The intelligent lockdown to curb the spread of the coronavirus did not result in an increase in drug use in Dutch cities. In Amsterdam drug use decreased, while it remained fairly stable in Utrecht and Eindhoven, according to the annual sewage measurements done by water research institute KWR, the Volkskrant reports.

This research is based on trace amounts of drugs - mainly ecstasy, cocaine, cannabis, speed and crystal meth - in the sewage of several Dutch cities. The measurements give an indication of the drug use of 1.5 million Dutch people. It takes place in the same period every year - during a week at the end of March.

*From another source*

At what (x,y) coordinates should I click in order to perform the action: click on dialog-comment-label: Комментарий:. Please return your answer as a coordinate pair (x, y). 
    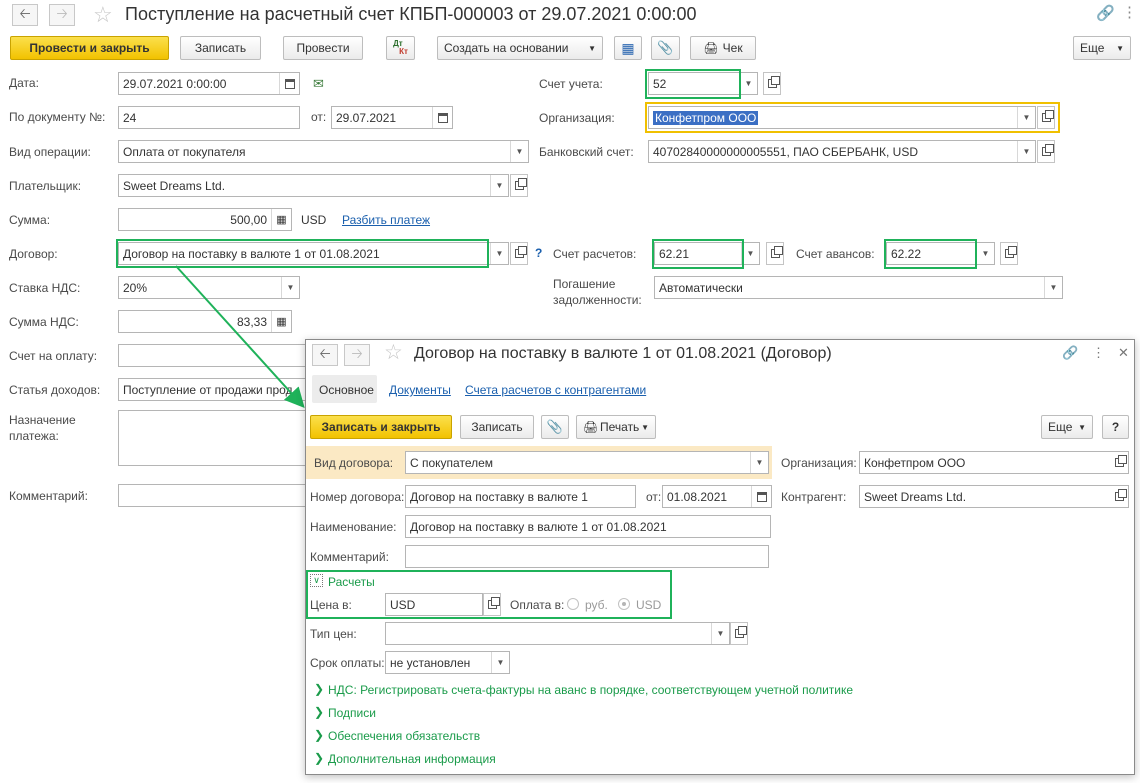
    Looking at the image, I should click on (350, 557).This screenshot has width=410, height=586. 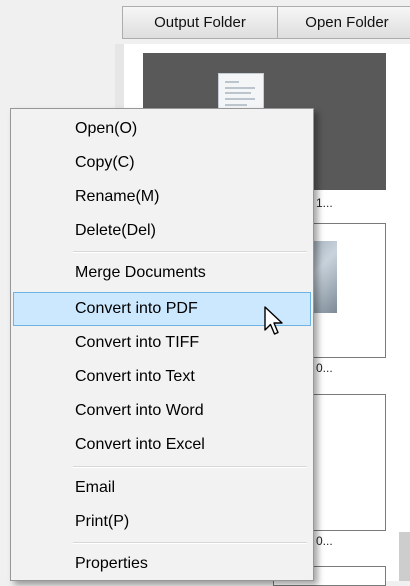 I want to click on menu-item-label: Convert into TIFF, so click(x=138, y=342).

This year the measurements overlapped with the government implementing its intelligent lockdown against the coronavirus. Everyone was ordered to stay home as much as possible. Schools closed, all non-essential workers worked from home, and - perhaps most significantly in this case - borders closed and all clubs and other nightlife establishments shut their doors.

"This created the unique situation that we could measure the drug use of the population in the absence of an active nightlife and of tourists," KWR researcher Thomas ter Laak said to the newspaper.

The researchers found that in Amsterdam, ecstasy use decreased by half and the use of cocaine decreased by a quarter. Cannabis use remained about the same. In Utrecht and Eindhoven, the other two Dutch cities where this research is performed, drug use was almost the same as last year.

Laura Smit-Rigter of the Trimbos Institute thinks that the decrease of drug use in Amsterdam can mainly be attributed to the absence of tourists. "But closing clubs and cafes where many Dutch people go is also a cause. People hardly went out," she said to the newspaper.